Professor Dewar said the rapidly changing higher education environment, La Trobe's approaching 50th birthday in 2017, and a new senior leadership team "made this the right time to take stock of the University's achievements and to reset our aspirations for the future."
He said La Trobe planned an overall increase of postgraduate student numbers, and to double domestic fee-paying graduate coursework students to about six per cent by 2017. This would be achieved by strengthening graduate programs, establishing a new inner city campus, and greater use of flexible or online learning.
Onshore international student numbers are planned to increase by 27 percent, to 6,000, by 2017, and the range of source countries will be increased to encourage greater cultural diversity on campuses.

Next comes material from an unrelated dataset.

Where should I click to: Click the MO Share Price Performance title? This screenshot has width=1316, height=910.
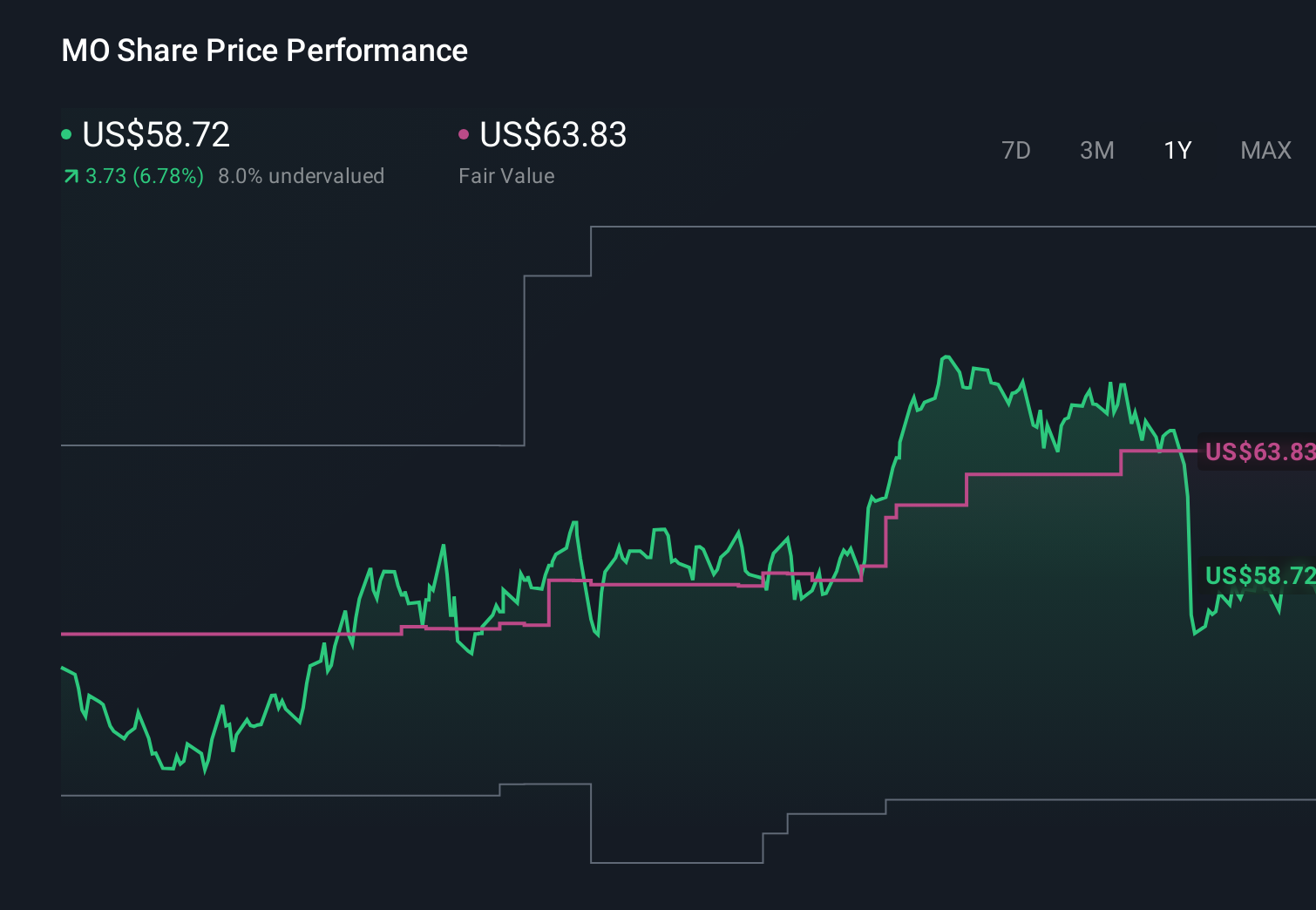[x=264, y=51]
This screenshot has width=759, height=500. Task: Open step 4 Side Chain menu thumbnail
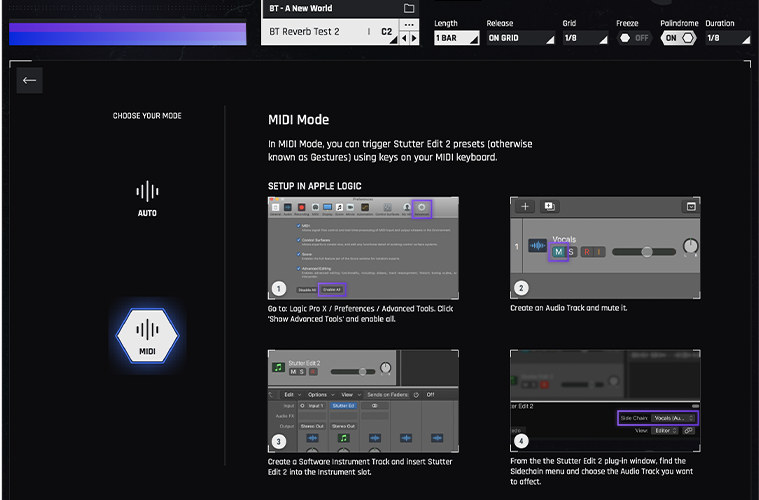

Under the plan La Trobe will draw on existing research strengths and capitalise on infrastructure such as the $288m AgrioBio Centre for Agribiosciences, the $94m La Trobe Institute of Molecular Sciences, the University's Research and Development Park at Bundoora, the Northern Biosciences Precinct and La Trobe Rural Health School at Bendigo.
Social engagement and excellence
Professor Dewar said La Trobe was the third university created for Victoria, to provide an accessible alternative to the two pre-existing universities; bring university education to the northern suburbs of Melbourne; and excel in a number of selected disciplines.
The new strategic plan calls for La Trobe to be active leaders in the growth and development of Melbourne's north and the regional communities in which it has campuses. The Bundoora campus will be 'turned outwards' to encourage more effective engagement with the local community, and La Trobe will increase the capacity of regional campuses through enhanced local leadership, decision-making and service delivery.
The plan calls for attracting more 'high-potential students' and La Trobe plans to strengthen its focus on encouraging and enrolling students from low socio-economic status backgrounds.
New La Trobe scholarships will attract the most capable students and a 'First in Family' program will be available for students unfamiliar with higher education.